Postgraduate Research Student

yaru.chen@surrey.ac.uk

Academic and research departments

About

My research project

Multi-scale tracking of fish groups with uncertainty modelling and intent prediction

Tracking the trajectory of fish movement can facilitate the analysis and recognition of fish behaviour. This project aims to study novel methods for fish tracking and intent prediction for fish behaviour analysis, using the image and sounds collected by optical, acoustic, or other types of sensors. Multi-scale algorithms will be developed for the tracking of individual fish or fish groups, for the prediction of their intents. Uncertainty modelling and quantification will be incorporated to show the prediction confidence, considering the complexity of the fish living environment and the uncertainty of fish behaviour. Such algorithms will be evaluated in the context of feeding behaviour analysis using audio-visual data.

Supervisors

Wenwu Wang

Tao Chen

Publications

Yaru Chen, Ruohao Guo, Xubo Liu, Peipei Wu, Guangyao Li, Zhenbo Li, Wenwu Wang (2023)CM-PIE: Cross-modal perception for interactive-enhanced audio-visual video parsing, In: arXiv.org Cornell University Library, arXiv.org

DOI: 10.48550/arxiv.2310.07517

Audio-visual video parsing is the task of categorizing a video at the segment level with weak labels, and predicting them as audible or visible events. Recent methods for this task leverage the attention mechanism to capture the semantic correlations among the whole video across the audio-visual modalities. However, these approaches have overlooked the importance of individual segments within a video and the relationship among them, and tend to rely on a single modality when learning features. In this paper, we propose a novel interactive-enhanced cross-modal perception method~(CM-PIE), which can learn fine-grained features by applying a segment-based attention module. Furthermore, a cross-modal aggregation block is introduced to jointly optimize the semantic representation of audio and visual signals by enhancing inter-modal interactions. The experimental results show that our model offers improved parsing performance on the Look, Listen, and Parse dataset compared to other methods.

Peipei Wu, Jinzheng Zhao, Yaru Chen, Davide Berghi, Yi Yuan, Chenfei Zhu, Yin Cao, Yang Liu, Philip J B Jackson, Mark David Plumbley, Wenwu Wang (2023)PLDISET: Probabilistic Localization and Detection of Independent Sound Events with Transformers

Sound Event Localization and Detection (SELD) is a task that involves detecting different types of sound events along with their temporal and spatial information, specifically, detecting the classes of events and estimating their corresponding direction of arrivals at each frame.

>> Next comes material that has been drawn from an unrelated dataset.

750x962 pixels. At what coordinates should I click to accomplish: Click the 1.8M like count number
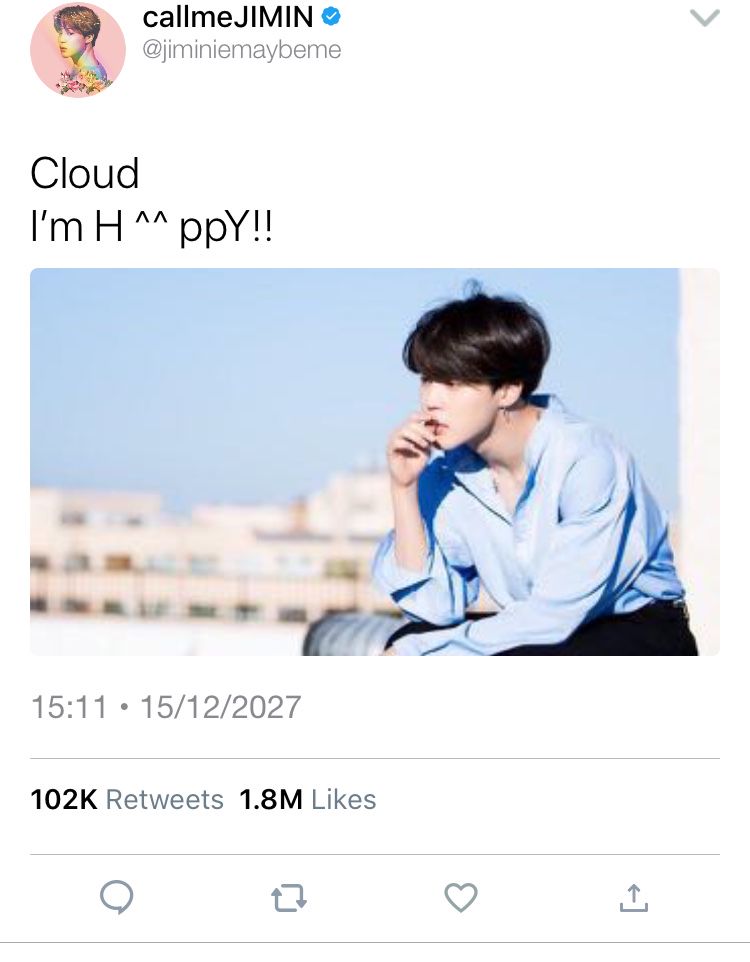click(x=271, y=799)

In practice, real-world sound scenes might be complex as they may contain multiple overlapping events. For instance, in DCASE challenges task 3, each clip may involve simultaneous occurrences of up to five events. To handle multiple overlapping sound events, current methods prefer multiple output branches to estimate each event, which increases the size of the models. Therefore, current methods are often difficult to be deployed on the edge of sensor networks. In this paper, we propose a method called Probabilistic Localization and Detection of Independent Sound Events with Transformers (PLDISET), which estimates numerous events by using one output branch. The method has three stages. First, we introduce the track generation module to obtain various tracks from extracted features. Then, these tracks are fed into two transformers for sound event detection (SED) and localization, respectively. Finally, one output system, including a linear Gaussian system and regression network, is used to estimate each track. We give the evaluation resn results of our model on DCASE 2023 Task 3 development dataset.